The accidental purchase of nearly 4,000 shares in Frasers Group might win its chairman an investigation by the Financial Conduct Authority, but the regulator is unlikely to go in with “all guns blazing”, a financial crime expert has said.
On Tuesday Frasers, part of Mike Ashley’s business empire, said that chairman David Daly had bought around £11,000 worth of shares “in error” just days before the company is set to present its annual results.
People who are likely to have access to information from inside a company are banned from trading in its shares 30 days before it releases any financial results. This is known as a close period.
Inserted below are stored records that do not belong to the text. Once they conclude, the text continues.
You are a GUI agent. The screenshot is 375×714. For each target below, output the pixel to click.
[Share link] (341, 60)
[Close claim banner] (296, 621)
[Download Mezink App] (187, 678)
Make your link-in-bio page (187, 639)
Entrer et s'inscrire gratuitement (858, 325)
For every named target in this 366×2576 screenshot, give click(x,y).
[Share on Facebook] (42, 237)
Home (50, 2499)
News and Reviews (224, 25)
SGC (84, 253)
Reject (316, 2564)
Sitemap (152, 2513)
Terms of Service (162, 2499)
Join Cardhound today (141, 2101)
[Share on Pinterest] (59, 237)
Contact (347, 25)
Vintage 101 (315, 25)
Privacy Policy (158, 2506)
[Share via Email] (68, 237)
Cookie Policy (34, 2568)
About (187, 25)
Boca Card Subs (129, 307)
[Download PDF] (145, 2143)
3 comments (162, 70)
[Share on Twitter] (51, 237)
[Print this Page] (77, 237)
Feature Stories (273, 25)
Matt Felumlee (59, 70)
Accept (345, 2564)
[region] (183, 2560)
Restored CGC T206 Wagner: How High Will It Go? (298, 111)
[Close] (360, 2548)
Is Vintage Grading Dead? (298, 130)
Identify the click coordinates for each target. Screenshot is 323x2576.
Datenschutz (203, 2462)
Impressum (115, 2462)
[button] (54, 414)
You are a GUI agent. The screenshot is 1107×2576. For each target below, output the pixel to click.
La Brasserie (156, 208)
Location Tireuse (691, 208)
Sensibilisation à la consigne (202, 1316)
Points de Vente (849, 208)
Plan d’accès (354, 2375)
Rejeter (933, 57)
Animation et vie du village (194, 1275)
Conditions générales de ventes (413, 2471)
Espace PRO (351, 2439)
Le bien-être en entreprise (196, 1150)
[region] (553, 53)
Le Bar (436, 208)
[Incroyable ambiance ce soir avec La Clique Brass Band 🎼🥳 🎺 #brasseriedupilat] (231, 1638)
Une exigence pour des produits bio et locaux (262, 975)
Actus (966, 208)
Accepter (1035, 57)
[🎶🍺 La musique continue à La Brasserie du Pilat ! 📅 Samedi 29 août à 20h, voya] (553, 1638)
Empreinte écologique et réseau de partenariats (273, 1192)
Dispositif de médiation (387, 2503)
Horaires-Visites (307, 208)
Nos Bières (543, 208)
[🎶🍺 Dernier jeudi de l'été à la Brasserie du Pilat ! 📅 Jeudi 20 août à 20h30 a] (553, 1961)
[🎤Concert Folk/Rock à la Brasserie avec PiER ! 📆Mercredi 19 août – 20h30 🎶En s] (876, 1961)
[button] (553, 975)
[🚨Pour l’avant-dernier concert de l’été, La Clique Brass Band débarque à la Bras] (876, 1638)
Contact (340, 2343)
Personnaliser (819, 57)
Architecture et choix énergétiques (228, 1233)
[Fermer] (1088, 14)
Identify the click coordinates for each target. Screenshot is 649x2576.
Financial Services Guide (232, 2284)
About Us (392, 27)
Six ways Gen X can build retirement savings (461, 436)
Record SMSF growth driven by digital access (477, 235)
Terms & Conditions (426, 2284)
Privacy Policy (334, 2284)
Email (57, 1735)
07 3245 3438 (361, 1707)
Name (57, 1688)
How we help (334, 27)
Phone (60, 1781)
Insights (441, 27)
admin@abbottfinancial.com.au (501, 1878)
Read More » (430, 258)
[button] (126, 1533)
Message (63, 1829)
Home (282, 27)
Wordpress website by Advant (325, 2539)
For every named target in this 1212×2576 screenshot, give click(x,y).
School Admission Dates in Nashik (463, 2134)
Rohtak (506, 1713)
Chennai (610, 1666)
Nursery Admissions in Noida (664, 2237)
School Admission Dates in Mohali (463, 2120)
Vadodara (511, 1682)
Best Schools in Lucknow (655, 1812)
David Savage, a partner at law firm Stewarts, said that accidentally buying a company’s shares during the close period is unusual
“I haven’t heard of it happening before,” he told the PA news agency. “That’s not to say that it doesn’t happen.”
Frasers said that Mr Daly sold the shares in his company just 15 minutes after buying them, as soon as the company noticed.
The approximately £150 profit he made from the sale has been donated to charity.
“I think what we’ve got here is a clear situation of a system and control failure,” said Mr Savage.
He added: “What’s happened from what I can see is that there wasn’t a red flag that prevented the issuance from the beginning, the buying of shares and the selling of shares in that close period.
“After that something triggered an alarm bell and the situation was rectified very promptly. So it’s not a complete system and controls failure.
“Whether the FCA thinks that is sufficient to not warrant a minor investigation into this, I don’t know.”
He went on: “They may be inclined to do it just because it’s a big name and it’s an obvious breach of the market abuse regulations. But they may also decide that because it was so promptly picked up that it is an internal matter.
“Is it significant enough for the FCA to give a fine? I’m not sure it is… I’d be surprised if the FCA were to go all guns blazing.”
The regulator rarely comments on ongoing investigations and it did not have an immediate answer when asked if it had been told about Mr Daly’s mis-step, and if it would investigate.
It is not the first time Mr Ashley’s business empire has attracted scrutiny.
Early in the Covid-19 pandemic, he apologised for trying to keep Sports Direct open even as all other shops had to close, saying it was an essential service.
In 2016, conditions for workers at one of Sports Direct’s warehouses were likened to a Victorian workhouse.
Frasers reveals its full year results on Thursday.